Law firms, especially those enjoying some of their most profitable years in history, can direct a fraction of their revenue to local legal aid and community groups, specifically earmarked for the development of Gen-AI programs and platforms like those noted above. And then they can send their lawyers pro bono to help train and develop these AI programs (and the organizations’ Legal Intermediaries) to provide better and more wide-ranging assistance to people who are never going to hire those law firms.
Legal regulators should adopt the position of Stanford’s Deborah L. Rhode Center on the Legal Profession, that every Unauthorized Practice of Law barrier currently blocking the development or deployment of reliable and effective consumer legal AI should be torn down — and that includes those that, incredibly, purport to tell courts that they can’t offer Generative AI assistance to self-represented litigants. AI has already made UPL a dead letter; regulators just haven’t realized it yet.

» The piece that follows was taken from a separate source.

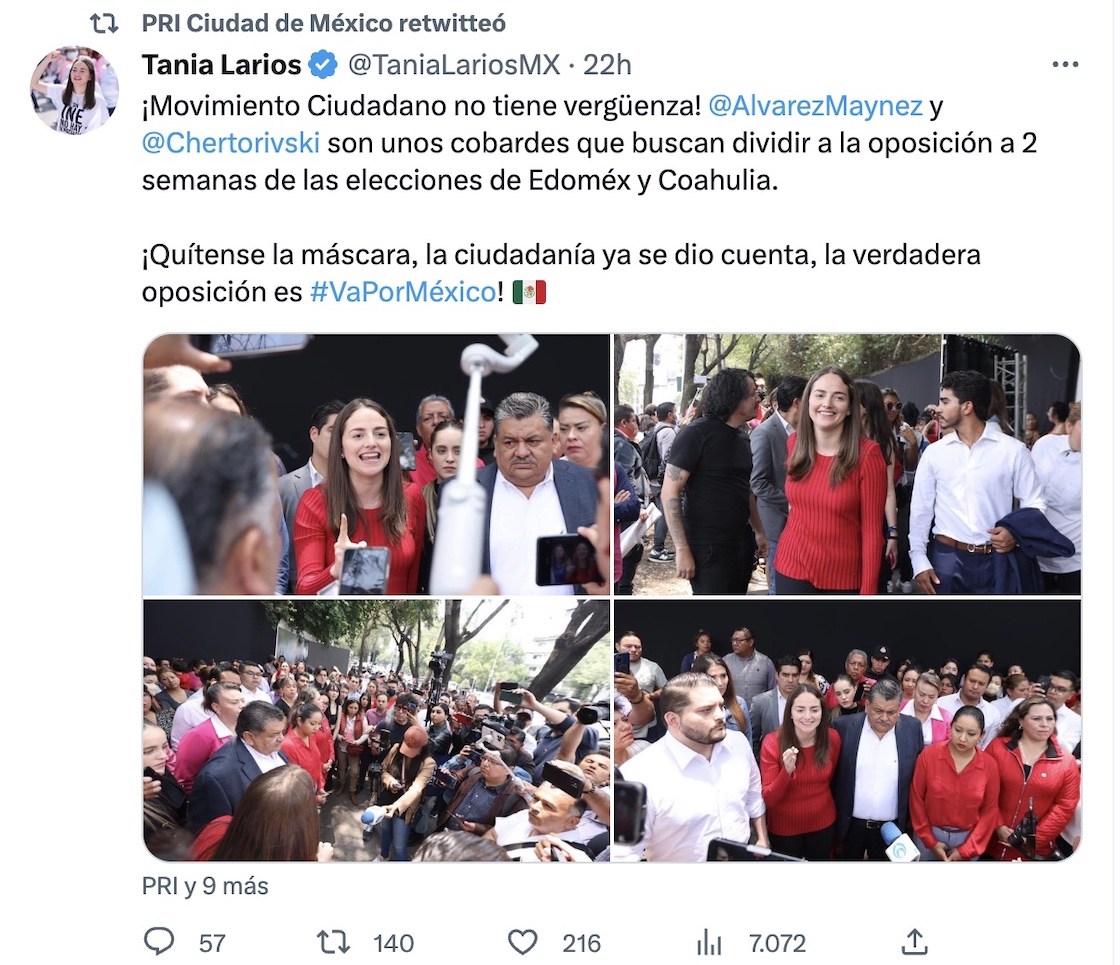This screenshot has width=1120, height=965.
Task: Like the tweet with the heart icon
Action: click(x=522, y=943)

Legal technology companies should make their Generative-AI capacities and solutions available in some fashion to on-the-ground organizations providing front-line help to the legally needy. To their great credit, legal tech companies like Everlaw, Relativity, Upsolve, and Thomson Reuters are already putting real money and time into AI-for-access efforts, as are legal organizations like the Minnesota State Bar Association. Follow their lead. (Feel free to link other examples in the comments.)
If all these efforts were successfully undertaken, we could create what would essentially be an international network of AI-powered organizations helping people access reliable and effective legal assistance. But that isn’t, and shouldn’t be, the ultimate goal.

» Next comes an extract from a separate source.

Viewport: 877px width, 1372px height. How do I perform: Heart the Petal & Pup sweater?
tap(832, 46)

The point of every true A2J effort is to empower people in relation to their legal rights and remedies — to give them justified confidence in their ability to understand and access their protections and entitlements under the law. We should be aiming for legally reliable general-access LLMs with which people can forge their own legal solutions. “In years to come, the principal role of AI in law will not be to enhance today’s largely unaffordable legal and justice systems,” said Richard Susskind recently. “It will be to place the law in the hands of everyone.” He is exactly right.
If you think ordinary people shouldn’t be using ChatGPT to solve their legal problems, great. I agree with you. So, what should they be using instead? And what will you do to help them access something better? That’s the real question AI is posing to everyone in the legal profession, right now.

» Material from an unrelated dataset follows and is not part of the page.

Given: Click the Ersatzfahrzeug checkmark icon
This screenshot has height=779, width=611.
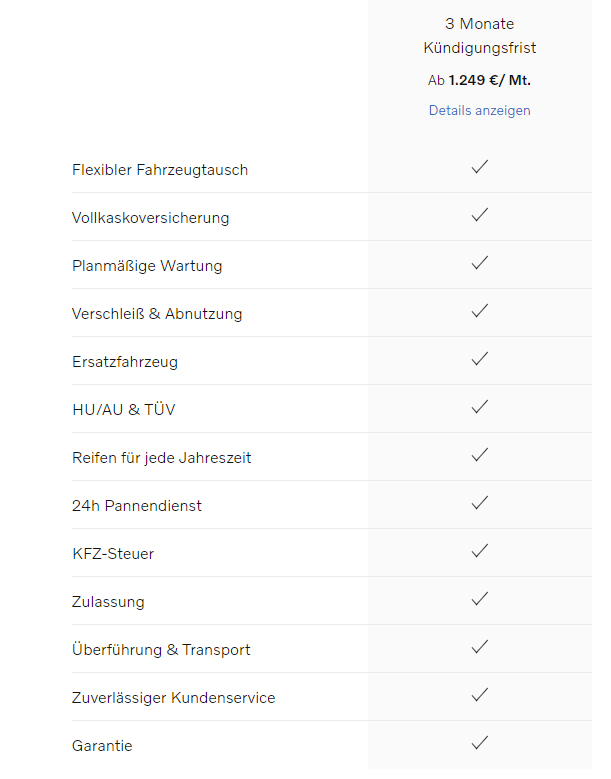Looking at the screenshot, I should (480, 359).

As always, excellent insights! Let's shout this from the rooftops. This doesn't need to be a zero-sum game. We can give access to justice *AND* lawyers can make more money. AI + Jevon's Paradox = win-win. If we allow it.
Posting from LinkedIn, https://caseguru.app/ is another new player trying to work on this problem. They began as a platform to connect people with the *right* lawyer by helping the user understand their own problem better, and forming it into a standardized 'job' that goes into their marketplace so registered lawyers with relevant expertise can get in touch (think Rover but for lawyers). It's since greatly enhanced the offering by add self-service advice using generative AI to help the user understand what to do, how to do it, and how much a lawyer would likely charge to handle the matter for them. At any point in the process the user can switch from self-service to a lawyer within the platform, and only pay for the lawyer when they need to. The registered lawyers are also winners because this is business they were not getting before (no one was).
Full disclosure, I'm an early stage advisor to CaseGuru and own a very small piece of it.